La devastación económica causada por la contención del covid-19 va a traer más muertos que la pandemia, como lo han señalado múltiples analistas. Se dispara la pobreza extrema, mientras la clase media se desliza hacia la penuria.
La dislocación social es un tren lentamente desbocado, donde flamea la bandera de la inanición. El confinamiento ha destruido producción e ingresos, sin que la malla de protección desplegada por el Estado haya cobijado eficazmente a los que han perdido su sustento.

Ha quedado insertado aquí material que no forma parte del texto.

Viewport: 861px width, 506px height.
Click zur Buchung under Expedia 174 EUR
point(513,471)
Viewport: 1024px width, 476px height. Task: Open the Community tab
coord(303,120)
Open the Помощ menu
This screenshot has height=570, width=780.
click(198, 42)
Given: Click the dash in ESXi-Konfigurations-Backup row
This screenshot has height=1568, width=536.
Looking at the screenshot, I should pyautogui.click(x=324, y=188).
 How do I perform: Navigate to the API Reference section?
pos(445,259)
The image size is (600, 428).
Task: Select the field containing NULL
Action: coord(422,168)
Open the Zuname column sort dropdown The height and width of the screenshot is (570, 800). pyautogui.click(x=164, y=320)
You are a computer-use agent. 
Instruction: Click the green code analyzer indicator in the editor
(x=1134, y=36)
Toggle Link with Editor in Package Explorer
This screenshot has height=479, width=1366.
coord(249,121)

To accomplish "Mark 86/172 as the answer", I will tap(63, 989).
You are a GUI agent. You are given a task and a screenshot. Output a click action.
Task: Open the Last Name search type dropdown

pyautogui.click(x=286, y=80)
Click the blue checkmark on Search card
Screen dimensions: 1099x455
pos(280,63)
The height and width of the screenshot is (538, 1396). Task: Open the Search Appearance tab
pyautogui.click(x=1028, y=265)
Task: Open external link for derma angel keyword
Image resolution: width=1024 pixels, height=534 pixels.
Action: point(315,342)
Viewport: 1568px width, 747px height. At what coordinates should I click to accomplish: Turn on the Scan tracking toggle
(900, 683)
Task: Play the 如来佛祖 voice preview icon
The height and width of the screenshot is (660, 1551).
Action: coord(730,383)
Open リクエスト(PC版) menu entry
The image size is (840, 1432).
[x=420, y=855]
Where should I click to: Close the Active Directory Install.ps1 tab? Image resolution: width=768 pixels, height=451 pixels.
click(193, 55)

Con las medidas preventivas ha llegado la depresión. La pandemia pasará, pero sus secuelas económicas acompañarán al país por largo tiempo. En el catálogo de medidas anticíclicas hay para todos los gustos, el énfasis, sin embargo, debe ser el empleo. De por sí, el desempleo ha sido un lunar en los progresos de la última década. Hoy el empleo es prioridad de vida o muerte.
La economía no va a echar a andar con solo apretar el encendido. Con sacar a todo el mundo a la calle no se regresa a los buenos primeros dos meses del año con crecimiento por encima del 4%. Son muchos los obstáculos y el primero es el comercio exterior en profundo trauma de desglobalización.
Muchas puertas se cierran a los productos colombianos, para no hablar de la crisis del petróleo y el carbón, de larga duración. A esos rotos de la balanza comercial hay que añadir la caída de las remesas, de la inversión extranjera y de la otrora rutilante estrella del turismo.
El malestar económico habrá que encararlo solos, desde adentro. ¿Y cómo? Es quizá demasiado pedir eficacia al aparato Estado, pero no hay más a quién y a qué recurrir temporalmente. Además, por lo menos en los altos niveles no le falta inteligencia.
Se imagina uno que ya hay en marcha un plan de recuperación contracíclico para no caer en el atroz -7 % pronosticado, que parece cifra venezolana. Por ahí se ha hecho la manida venia a las obras públicas, y hay que aplaudir la prontitud y aciertos de Banco de la República. Esto último, por cierto, habría que complementarlo con medidas que destraben la parsimonia burocrática para evaluar riesgos en el sector financiero de manera que los recursos lleguen más rápido al sector real. Y, al oído, intervenir las tasas para que no sean tan onerosas.
Para don Sancho Jimeno, el héroe de Cartagena en 1697, los malos tiempos en materia de empleo significaban disminuir el número de esclavos. Asunto resuelto. Ahora no es tan fácil.
Son muchas las teclas, como en lo fiscal eliminar, entre otros, los impuestos a la nómina que encarecen la ocupación. Más allá, se podría pensar en un vasto plan de empleo, con gerente, dirigido al siglo XXI para llevar banda ancha a todos los ciudadanos o hacer de Colombia un país no solo neutral en carbón, sino que exporte verde.
En entrenamiento y reentrenamiento en educación para ser empleable, las oportunidades son múltiples: laboratoristas, técnicos en computadores, asistentes en salud, expertos en manufactura tridimensional.
La imaginación es el límite, de la mano del sector privado que es la clave del arco. La financiación de los programas es para los expertos. Ahora lo importante es el empleo.